Infection control is a set of measures to reduce the spread of infection within hospital and other public places.
The basis for infection control in this case should be the administrative control measures. It is appropriate for HIV-related NGOs to implement these approaches to prevent infection of both clients and NGO staff.
HIV burden reduction among TB patients is based on the provision of access to counseling and testing for HIV, as well as HIV prevention measures for TB patients.
Quality counseling allows the discussion on the possible factors of risk-taking behavior following the prevention plan development. With the results of HIV testing the doctor is able to develop more appropriate and effective treatment scheme for the patient. Upon TB curing a patient may continue to monitor and treat HIV infection.
Important steps to reduce deaths from TB/HIV are to ensure access to cotrimoxazole preventing therapy for patients with active TB and timely initiation of antiretroviral therapy (ART) for all TB patients.
Cotrimoxazole (trimethoprim/sulfamethoxazole) have long been used for the prevention of Pneumocystis pneumonia among HIV positive people.
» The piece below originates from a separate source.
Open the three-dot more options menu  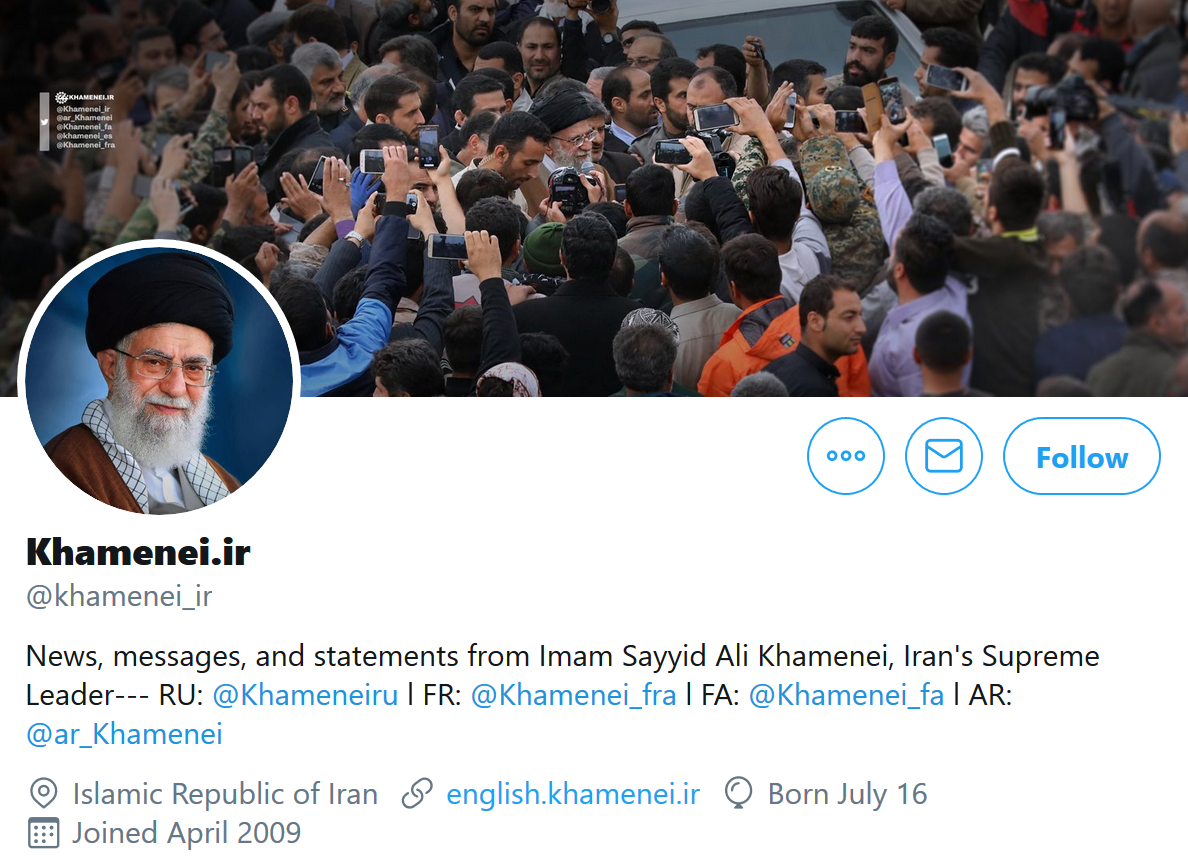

According to current approaches, all TB/HIV patients during TB treatment should receive this preventive therapy regardless of the immunosuppression level.
Over the last few years the approaches to initiate ART for TB/HIV patients have changed drastically. ART prescription within first 2-8 weeks of TB treatment has proven to significantly increase chances for recovery.
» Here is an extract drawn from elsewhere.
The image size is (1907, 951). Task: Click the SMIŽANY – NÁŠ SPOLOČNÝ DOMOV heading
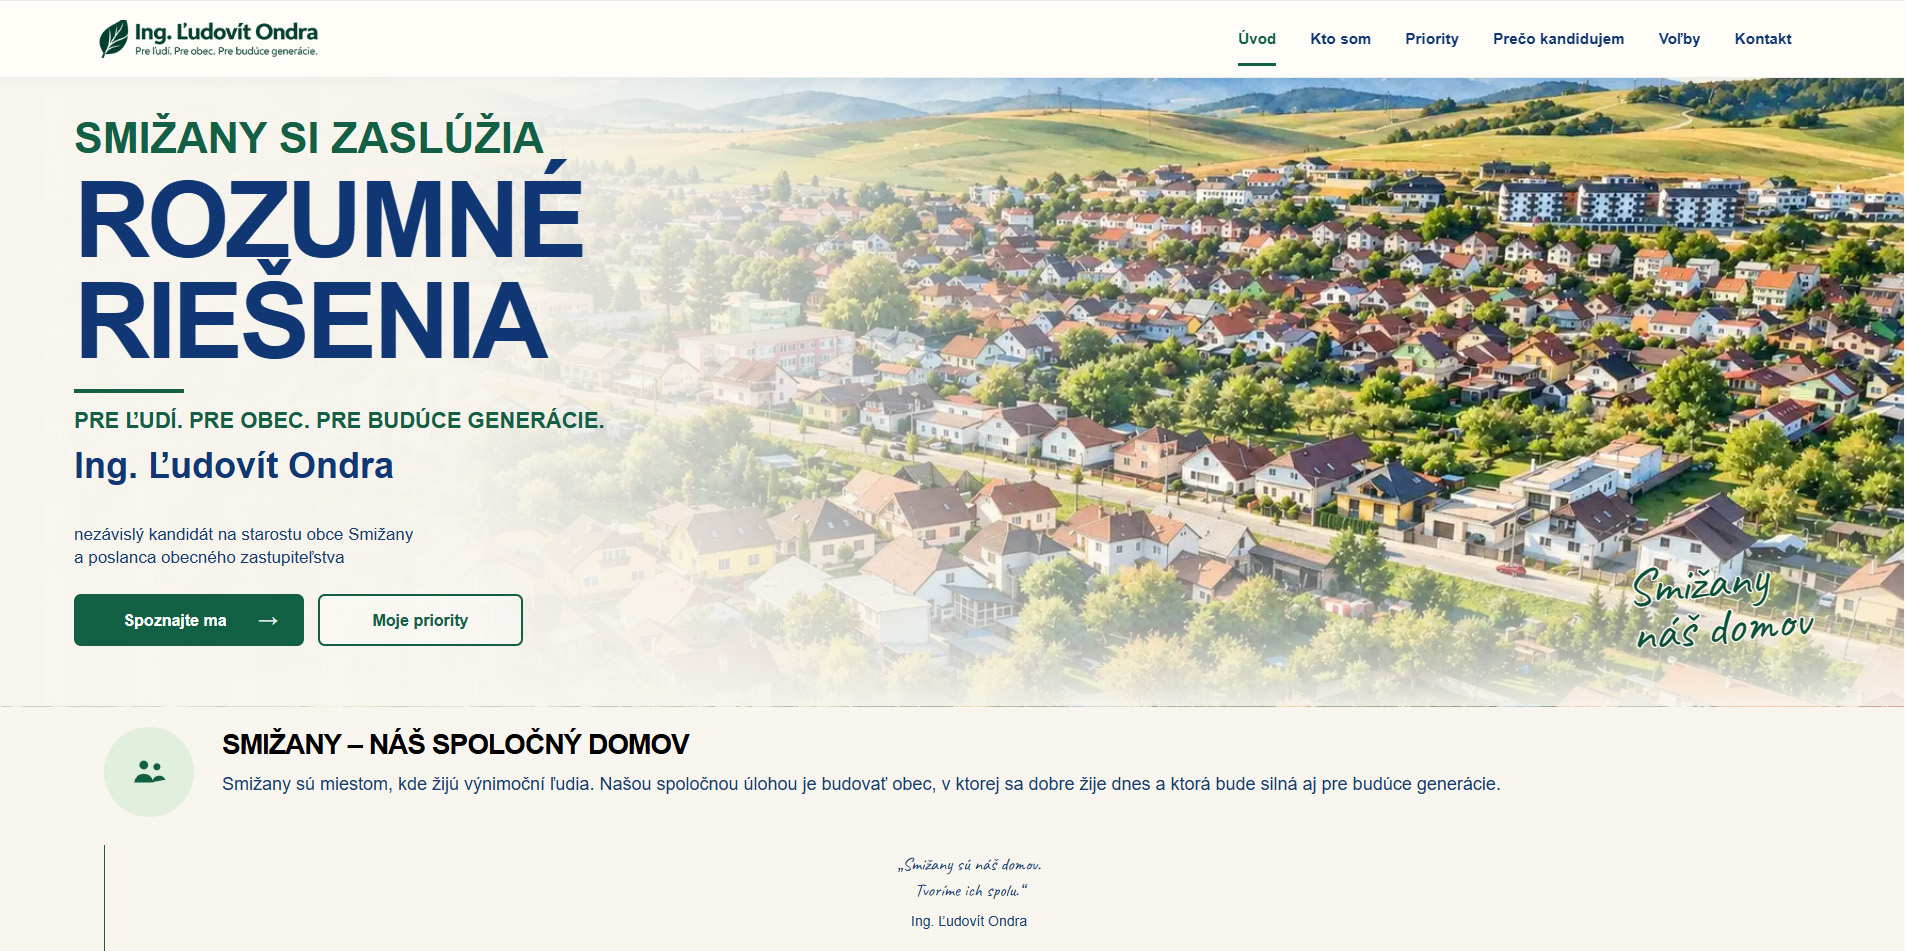coord(455,744)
TB/HIV case management is impossible without active cooperation between TB and AIDS services, as well as a special focus on the provision of controlled treatment and development of adherence to ART.
Features of the TB development in HIV infected
Clinical TB signs among HIV infected patients depend on the degree of immunosuppression.
Patients with 1-2 clinical stage (low-symptom stage, with minimal suppression of immunity) TB develops in the usual way and presents no particular difficulties for the diagnosis.
However, with the development of immunodeficiency the clinical picture of TB starts to vary. This occurs as a consequence of the reduced immunity response when the typical tuberculous granulomas are not generated, resulting in easy TB spread to other organs and systems. Therefore, primary and generalized forms of extrapulmonary tuberculosis appear in HIV+ patients.
The bacteria emission is observed less among HIV+ patients, therefore more sensitive diagnostic methods are needed to identify the causative agent.
Detection and diagnosis of TB among people living with HIV
For the early TB detection among HIV+ people WHO recommends screening by surveying the patient during each referral for medical help.
Standard questionnaire includes points about a patient's symptoms that are characteristic of TB (night sweats, fever, lasting cough). If the patient marks the presence of such symptoms, he/she should be referred to examination to prevent TB.
The algorithm of TB diagnosis among HIV positive patients include:
1. Bacterioscopic and bacteriological tests;
2. Molecular genetic tests.
Given the fact that HIV positive patients are "small" bacteria emitters, the most effective diagnosis methods is of molecular genetic type. According to WHO recommendations, the method should be applied without prior microscopy providing faster and cheaper TB diagnosis for HIV positive patients. Moreover, it allows identification of resistance to Rifampicin in the first day. The materials for TB diagnosis are both sputum and punctate or biopsy of the lymph nodes (or other organs) in case of extrapulmonary TB suspicion.